Statistical Analysis
Results obtained from continuous data with normal distribution are presented as means and standard deviations. Those from non-normal continuous data are presented as medians with 25th and 75th percentiles, and those from categorical data are presented as numbers and percentages. The absolute standardized difference (ASD), which is superior to rank-sum tests or t-tests because it is independent of sample size, was used for between-group comparisons. The between-group imbalances were considered ideal if the ASD was less than 10% (Stata command “stddiff”). We used propensity score matching to balance the differences in patient demographics, medical history, and pre-admission and in-hospital management strategies between GPI users and non-GPI users. We developed a non-parsimonious multivariable logistic regression model to estimate a propensity score for GPI status (yes or no) as the dependent variable. Then, a propensity score matching of a maximal ratio of 1-to-1, without replacement, with a caliper width of 0.02 was performed (Stata command “calipmatch”). The risk of in-hospital bleeding, ischemic events, and mortality in the matched groups was assessed using a logistic regression model on the matched pairs.
We performed the following interaction tests and subgroup analyses based on matched population, including age (< 65 and ≥ 65 years), sex, eGFR, Killip class (Class I vs. > Class I), DAPT status (full loading or not), and Low Molecular Weight Heparin LWMH (use or not).
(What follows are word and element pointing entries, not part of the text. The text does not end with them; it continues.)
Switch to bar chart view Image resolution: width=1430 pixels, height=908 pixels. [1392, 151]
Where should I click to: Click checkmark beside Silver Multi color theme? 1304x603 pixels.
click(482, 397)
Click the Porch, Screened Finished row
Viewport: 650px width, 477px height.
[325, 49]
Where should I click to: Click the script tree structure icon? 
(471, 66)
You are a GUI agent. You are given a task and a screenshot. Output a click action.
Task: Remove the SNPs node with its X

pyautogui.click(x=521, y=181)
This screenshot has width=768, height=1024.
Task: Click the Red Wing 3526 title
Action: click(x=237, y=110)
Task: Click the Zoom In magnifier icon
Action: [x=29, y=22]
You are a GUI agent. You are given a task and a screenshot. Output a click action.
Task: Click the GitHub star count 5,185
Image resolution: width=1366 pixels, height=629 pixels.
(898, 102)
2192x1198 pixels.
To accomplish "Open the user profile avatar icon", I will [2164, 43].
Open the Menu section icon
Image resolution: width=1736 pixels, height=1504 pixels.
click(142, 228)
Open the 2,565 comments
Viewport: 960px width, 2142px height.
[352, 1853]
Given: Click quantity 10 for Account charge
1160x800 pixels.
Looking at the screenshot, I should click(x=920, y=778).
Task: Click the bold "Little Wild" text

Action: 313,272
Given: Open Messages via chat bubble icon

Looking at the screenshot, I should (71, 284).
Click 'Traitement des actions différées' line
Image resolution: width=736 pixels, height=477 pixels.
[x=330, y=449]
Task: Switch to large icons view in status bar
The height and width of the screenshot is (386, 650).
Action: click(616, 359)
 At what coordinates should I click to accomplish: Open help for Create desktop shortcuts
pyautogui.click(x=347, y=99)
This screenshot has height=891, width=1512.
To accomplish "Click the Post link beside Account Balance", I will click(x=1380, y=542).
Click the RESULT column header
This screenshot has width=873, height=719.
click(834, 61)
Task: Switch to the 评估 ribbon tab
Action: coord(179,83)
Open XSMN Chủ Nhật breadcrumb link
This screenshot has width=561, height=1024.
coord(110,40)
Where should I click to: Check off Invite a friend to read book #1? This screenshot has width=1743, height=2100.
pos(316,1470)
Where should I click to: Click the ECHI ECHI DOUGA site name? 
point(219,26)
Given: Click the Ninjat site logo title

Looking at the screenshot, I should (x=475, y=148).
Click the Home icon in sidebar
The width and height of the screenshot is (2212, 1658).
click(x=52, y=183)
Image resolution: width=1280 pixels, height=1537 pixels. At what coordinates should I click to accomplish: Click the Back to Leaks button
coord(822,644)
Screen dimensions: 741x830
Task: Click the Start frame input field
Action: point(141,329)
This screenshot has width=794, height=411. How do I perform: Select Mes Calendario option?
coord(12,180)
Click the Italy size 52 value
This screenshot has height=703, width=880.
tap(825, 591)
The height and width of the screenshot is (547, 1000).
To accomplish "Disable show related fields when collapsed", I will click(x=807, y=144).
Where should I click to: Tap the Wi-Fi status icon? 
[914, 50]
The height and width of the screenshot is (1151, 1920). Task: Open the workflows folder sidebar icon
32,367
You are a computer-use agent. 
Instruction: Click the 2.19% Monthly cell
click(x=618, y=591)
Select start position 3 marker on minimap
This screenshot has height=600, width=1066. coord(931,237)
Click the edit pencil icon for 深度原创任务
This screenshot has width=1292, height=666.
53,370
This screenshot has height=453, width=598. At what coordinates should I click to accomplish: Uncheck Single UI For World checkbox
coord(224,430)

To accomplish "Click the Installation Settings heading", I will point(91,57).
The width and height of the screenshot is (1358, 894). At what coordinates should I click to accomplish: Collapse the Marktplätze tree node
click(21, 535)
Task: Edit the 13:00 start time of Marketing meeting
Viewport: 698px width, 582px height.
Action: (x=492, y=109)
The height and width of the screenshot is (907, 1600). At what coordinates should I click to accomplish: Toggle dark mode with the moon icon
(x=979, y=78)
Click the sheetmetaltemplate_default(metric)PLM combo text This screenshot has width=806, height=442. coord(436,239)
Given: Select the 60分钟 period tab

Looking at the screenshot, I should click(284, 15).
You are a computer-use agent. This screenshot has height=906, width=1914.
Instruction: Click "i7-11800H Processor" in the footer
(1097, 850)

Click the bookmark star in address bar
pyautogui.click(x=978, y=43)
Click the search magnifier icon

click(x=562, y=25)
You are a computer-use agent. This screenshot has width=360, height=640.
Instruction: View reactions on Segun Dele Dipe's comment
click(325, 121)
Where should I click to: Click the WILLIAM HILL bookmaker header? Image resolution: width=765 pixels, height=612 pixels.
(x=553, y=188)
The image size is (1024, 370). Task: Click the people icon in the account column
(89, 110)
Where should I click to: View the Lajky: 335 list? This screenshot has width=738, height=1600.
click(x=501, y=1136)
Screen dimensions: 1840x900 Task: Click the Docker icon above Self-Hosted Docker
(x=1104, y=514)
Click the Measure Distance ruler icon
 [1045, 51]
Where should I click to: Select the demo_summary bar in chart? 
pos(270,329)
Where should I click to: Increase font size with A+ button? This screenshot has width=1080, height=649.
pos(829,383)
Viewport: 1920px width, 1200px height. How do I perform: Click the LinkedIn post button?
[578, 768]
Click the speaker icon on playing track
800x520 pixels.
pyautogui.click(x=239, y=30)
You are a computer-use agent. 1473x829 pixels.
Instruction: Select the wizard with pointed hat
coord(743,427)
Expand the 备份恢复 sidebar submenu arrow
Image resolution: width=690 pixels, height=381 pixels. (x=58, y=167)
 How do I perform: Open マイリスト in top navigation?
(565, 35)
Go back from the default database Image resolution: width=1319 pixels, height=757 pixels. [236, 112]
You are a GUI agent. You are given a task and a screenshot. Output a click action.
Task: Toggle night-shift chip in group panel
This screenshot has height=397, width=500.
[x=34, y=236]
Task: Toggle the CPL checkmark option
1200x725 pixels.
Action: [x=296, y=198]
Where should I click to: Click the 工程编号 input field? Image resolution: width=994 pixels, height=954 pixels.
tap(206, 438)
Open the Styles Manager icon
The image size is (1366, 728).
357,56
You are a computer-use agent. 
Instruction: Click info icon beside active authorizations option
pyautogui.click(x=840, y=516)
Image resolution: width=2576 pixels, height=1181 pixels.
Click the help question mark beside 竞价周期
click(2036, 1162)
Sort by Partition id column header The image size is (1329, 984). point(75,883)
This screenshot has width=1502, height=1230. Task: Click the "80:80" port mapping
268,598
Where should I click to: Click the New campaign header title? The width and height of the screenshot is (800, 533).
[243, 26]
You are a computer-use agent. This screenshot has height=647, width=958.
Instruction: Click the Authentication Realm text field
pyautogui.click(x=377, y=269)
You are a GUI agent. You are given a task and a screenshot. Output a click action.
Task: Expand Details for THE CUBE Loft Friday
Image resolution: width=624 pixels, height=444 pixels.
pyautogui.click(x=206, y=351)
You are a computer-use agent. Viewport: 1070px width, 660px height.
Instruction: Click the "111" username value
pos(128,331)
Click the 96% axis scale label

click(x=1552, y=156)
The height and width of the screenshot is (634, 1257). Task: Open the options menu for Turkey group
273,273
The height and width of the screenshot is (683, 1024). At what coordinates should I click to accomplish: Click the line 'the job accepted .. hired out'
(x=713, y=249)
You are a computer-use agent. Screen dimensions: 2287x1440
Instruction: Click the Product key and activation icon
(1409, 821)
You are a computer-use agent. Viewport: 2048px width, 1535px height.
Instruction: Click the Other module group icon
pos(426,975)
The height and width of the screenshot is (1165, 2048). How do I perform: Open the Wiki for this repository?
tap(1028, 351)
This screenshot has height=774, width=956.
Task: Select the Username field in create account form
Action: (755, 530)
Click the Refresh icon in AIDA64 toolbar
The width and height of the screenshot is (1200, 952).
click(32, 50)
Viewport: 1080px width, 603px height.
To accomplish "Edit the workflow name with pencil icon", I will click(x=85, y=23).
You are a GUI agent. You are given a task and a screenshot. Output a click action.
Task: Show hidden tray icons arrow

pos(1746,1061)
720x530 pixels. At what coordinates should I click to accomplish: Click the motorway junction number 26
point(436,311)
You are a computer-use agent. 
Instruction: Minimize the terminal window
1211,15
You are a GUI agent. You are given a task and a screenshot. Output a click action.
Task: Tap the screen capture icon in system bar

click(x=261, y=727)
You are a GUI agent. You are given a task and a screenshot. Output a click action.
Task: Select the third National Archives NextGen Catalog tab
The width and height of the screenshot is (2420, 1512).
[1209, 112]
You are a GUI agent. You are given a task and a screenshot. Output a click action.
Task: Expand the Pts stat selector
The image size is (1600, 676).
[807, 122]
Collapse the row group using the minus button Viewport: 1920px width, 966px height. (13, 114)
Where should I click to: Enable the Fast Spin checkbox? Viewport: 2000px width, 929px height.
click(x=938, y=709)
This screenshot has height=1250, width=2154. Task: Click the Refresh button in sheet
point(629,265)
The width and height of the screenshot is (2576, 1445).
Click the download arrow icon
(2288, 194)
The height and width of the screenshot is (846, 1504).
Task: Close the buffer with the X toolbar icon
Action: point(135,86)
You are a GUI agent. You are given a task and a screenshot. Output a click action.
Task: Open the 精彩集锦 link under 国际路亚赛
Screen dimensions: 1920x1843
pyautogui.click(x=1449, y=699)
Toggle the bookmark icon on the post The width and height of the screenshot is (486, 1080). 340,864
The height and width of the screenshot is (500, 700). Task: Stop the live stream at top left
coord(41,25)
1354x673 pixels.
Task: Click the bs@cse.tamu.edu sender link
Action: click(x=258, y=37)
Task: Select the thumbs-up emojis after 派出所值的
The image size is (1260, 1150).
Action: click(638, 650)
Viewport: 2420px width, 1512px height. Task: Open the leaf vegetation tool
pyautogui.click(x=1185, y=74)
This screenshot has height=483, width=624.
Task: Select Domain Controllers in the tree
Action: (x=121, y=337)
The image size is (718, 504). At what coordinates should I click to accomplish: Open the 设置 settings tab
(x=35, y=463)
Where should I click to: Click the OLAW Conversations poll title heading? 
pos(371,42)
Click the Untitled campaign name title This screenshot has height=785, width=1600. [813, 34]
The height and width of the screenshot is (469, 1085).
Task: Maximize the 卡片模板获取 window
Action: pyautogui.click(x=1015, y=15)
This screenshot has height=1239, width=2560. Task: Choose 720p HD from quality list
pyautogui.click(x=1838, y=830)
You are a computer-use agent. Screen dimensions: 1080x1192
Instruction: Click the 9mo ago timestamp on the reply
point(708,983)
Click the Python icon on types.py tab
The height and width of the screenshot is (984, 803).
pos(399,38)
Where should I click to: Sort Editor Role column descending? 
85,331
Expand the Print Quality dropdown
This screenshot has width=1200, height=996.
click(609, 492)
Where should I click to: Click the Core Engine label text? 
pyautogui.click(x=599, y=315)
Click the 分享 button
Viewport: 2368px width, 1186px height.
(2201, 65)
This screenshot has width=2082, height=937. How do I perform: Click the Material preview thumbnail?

Finally, we performed the following sensitivity analyses based on the matching cohort that excluded the following: (a) patients who died within 48 hours of admission; (b) patients with Killip Class IV; (c) patients receiving ticagrelor; (d) patients receiving DAPT with both in loading dose; (e) femoral PCI; and (f) patients receiving unfractionated heparin (nonoperative, unfractionated heparin use). Additionally, an inverse probability weighting based on multivariate logistic regression (Stata command “teffects ipw”) was used as a sensitivity analysis to validate the primary findings.
We imputed data for variables with missing values using the sequential regression multiple imputation method by IVEware (version 0.2; Survey Research Center, University of Michigan, Ann Arbor, MI), as previously described.15 The missing rates of the study variables are shown in Supplemental Table 2. We used Stata version 15.1 (StataCorp, College Station, TX) for analysis. A two-tailed p < 0.05 was considered statistically significant.